The answer must be every line from the entries below that includes "drag".

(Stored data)
◆ ◆ ◆ ◆ ◆ ◆ ◆
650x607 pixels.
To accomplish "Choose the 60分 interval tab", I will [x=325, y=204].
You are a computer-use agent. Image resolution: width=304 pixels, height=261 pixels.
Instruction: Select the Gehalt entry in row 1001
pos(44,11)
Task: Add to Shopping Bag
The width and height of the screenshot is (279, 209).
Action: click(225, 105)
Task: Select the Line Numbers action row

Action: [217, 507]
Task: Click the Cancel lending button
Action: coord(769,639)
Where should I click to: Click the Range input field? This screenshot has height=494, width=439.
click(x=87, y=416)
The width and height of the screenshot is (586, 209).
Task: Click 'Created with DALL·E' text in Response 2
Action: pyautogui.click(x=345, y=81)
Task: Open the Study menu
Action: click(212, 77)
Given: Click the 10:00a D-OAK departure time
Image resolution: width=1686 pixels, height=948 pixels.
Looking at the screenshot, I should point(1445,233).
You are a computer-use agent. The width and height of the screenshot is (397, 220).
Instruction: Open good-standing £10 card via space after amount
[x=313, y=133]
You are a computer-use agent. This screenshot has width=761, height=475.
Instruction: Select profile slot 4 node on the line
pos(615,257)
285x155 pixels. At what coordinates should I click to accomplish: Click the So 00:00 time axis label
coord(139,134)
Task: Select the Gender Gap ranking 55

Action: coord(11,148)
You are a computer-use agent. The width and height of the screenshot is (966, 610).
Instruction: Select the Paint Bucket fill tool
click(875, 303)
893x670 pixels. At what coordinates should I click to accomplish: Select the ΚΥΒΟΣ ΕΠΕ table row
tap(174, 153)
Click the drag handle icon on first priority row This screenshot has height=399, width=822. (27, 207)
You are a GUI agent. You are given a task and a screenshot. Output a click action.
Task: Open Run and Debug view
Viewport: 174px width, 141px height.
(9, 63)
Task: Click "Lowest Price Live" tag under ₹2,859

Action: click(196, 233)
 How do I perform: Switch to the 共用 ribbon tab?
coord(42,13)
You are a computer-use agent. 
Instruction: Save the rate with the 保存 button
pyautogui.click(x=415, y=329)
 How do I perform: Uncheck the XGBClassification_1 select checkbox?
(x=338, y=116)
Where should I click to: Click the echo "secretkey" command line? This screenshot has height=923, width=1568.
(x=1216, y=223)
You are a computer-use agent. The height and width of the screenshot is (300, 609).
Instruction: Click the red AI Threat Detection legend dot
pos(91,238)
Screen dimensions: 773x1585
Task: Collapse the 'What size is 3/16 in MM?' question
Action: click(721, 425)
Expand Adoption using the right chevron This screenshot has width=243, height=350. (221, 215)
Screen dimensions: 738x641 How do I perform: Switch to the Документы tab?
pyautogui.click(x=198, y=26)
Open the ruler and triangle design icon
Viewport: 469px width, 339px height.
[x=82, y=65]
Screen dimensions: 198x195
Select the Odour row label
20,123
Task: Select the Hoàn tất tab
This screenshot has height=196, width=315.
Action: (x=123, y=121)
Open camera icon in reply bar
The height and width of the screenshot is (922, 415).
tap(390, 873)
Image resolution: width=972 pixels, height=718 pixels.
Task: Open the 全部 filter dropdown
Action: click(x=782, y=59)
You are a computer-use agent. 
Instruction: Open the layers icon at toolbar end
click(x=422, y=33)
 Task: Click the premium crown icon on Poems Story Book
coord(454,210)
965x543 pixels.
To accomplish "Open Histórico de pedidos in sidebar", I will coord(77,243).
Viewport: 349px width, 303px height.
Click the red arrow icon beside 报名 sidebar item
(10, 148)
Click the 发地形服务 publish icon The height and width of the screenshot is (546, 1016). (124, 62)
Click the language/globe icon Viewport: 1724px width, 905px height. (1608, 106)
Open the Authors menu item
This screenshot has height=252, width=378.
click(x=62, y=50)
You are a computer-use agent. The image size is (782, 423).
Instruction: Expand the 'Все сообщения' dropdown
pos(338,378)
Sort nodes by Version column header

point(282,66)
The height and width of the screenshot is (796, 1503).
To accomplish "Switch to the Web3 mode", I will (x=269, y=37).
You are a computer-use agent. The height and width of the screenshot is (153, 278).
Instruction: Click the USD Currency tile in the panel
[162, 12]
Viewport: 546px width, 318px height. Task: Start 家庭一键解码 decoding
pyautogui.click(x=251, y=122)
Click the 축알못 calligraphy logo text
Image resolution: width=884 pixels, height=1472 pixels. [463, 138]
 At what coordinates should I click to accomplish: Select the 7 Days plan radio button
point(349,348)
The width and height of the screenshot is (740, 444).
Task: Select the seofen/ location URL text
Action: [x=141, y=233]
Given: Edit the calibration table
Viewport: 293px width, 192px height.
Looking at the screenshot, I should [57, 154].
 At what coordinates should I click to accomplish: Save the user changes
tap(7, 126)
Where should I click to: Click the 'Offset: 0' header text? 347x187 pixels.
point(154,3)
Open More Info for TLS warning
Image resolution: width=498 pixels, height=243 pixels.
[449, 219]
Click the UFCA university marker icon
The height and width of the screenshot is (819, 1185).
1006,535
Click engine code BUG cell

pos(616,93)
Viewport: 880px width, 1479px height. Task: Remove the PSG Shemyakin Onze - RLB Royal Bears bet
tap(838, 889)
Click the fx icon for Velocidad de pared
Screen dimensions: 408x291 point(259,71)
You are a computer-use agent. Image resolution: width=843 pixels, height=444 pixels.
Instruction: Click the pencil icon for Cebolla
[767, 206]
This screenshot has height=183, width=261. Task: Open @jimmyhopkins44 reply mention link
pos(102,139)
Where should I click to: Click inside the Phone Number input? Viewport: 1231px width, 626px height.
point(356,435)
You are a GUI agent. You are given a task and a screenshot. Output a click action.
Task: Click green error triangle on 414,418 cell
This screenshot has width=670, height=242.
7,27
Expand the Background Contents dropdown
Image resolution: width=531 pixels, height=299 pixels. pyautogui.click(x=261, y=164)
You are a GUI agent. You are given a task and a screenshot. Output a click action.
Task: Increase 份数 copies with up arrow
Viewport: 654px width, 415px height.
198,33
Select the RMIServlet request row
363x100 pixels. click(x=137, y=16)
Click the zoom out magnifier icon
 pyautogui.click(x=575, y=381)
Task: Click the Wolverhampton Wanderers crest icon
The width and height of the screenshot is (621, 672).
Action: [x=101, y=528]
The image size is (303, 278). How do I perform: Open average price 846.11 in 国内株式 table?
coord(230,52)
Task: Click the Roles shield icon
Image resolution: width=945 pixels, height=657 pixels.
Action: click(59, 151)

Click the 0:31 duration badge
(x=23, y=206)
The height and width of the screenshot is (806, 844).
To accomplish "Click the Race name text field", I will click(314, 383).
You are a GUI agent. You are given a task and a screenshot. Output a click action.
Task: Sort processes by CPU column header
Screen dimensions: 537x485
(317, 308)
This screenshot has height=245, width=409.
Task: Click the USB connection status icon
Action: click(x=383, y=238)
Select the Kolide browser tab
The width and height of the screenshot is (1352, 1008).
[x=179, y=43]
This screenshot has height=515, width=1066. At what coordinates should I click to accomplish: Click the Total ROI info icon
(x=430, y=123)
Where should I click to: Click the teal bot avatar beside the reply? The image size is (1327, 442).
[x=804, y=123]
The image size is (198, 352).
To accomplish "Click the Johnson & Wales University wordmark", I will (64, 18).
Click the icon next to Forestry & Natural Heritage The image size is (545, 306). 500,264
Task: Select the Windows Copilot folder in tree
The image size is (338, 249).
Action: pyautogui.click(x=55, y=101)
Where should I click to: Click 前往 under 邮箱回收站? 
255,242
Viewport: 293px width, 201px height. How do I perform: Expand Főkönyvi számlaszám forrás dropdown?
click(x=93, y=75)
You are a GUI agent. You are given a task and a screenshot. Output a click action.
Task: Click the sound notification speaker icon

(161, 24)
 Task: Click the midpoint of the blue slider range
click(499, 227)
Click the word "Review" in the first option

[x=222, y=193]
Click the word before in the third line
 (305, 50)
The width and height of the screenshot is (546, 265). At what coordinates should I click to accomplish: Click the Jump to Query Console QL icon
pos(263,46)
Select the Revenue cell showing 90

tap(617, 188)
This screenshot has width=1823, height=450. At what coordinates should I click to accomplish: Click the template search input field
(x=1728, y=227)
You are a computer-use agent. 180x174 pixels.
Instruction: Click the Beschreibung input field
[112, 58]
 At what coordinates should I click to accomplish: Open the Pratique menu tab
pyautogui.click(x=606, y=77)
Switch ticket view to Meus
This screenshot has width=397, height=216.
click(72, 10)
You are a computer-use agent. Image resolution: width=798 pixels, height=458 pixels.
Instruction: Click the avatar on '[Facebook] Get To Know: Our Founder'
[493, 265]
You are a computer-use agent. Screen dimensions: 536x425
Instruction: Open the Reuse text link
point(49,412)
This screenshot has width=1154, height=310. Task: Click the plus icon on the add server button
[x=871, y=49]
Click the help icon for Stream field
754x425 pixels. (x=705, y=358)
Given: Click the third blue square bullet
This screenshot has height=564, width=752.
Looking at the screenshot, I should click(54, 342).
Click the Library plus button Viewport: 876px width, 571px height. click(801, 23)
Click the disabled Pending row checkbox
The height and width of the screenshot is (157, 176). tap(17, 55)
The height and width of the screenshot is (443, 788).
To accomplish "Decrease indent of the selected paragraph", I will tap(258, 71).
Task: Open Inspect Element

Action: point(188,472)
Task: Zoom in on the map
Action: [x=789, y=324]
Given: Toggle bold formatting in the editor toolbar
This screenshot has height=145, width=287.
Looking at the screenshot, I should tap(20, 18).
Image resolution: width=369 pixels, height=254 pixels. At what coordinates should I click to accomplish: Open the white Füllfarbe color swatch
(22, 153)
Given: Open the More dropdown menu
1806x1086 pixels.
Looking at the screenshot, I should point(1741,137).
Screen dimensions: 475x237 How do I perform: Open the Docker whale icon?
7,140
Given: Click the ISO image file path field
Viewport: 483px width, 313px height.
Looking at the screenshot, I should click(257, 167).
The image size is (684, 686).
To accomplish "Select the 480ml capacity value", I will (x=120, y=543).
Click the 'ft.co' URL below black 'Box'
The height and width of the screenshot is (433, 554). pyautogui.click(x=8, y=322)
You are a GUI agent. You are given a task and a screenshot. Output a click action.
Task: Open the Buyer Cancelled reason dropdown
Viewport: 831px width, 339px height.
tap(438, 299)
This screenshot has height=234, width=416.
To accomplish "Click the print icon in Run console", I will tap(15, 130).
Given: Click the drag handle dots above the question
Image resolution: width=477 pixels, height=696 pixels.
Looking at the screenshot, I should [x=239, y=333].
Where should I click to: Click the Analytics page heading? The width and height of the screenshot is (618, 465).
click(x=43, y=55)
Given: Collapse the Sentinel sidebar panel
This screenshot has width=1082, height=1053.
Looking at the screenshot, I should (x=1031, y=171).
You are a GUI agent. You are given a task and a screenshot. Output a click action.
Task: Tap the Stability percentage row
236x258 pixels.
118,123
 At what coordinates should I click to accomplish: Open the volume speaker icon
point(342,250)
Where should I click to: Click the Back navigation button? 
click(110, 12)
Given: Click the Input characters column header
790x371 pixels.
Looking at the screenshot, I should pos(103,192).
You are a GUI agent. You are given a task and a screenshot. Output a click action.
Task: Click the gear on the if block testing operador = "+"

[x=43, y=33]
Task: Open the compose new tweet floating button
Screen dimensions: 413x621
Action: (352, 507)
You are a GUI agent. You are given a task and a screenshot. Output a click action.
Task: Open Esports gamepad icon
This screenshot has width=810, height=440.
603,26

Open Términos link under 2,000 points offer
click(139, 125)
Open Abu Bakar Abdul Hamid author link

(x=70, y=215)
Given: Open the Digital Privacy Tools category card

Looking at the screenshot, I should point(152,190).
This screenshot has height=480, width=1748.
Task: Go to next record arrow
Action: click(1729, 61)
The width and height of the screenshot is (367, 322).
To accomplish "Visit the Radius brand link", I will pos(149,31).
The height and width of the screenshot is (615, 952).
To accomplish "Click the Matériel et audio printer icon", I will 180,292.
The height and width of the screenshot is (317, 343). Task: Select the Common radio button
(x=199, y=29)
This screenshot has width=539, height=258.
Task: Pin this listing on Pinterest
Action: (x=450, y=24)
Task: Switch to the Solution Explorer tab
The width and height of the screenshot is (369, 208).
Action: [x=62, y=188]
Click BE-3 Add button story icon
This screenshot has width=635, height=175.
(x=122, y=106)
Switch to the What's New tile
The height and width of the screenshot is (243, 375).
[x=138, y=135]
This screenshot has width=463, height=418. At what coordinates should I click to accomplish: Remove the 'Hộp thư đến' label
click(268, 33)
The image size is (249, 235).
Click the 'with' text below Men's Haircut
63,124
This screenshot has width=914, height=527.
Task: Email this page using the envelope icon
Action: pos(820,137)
◆ ◆ ◆ ◆ ◆ ◆ ◆
(ANSWER BOX)
Click the drag handle icon on first priority row This screenshot has height=399, width=822. (27, 207)
Given: Click the drag handle dots above the question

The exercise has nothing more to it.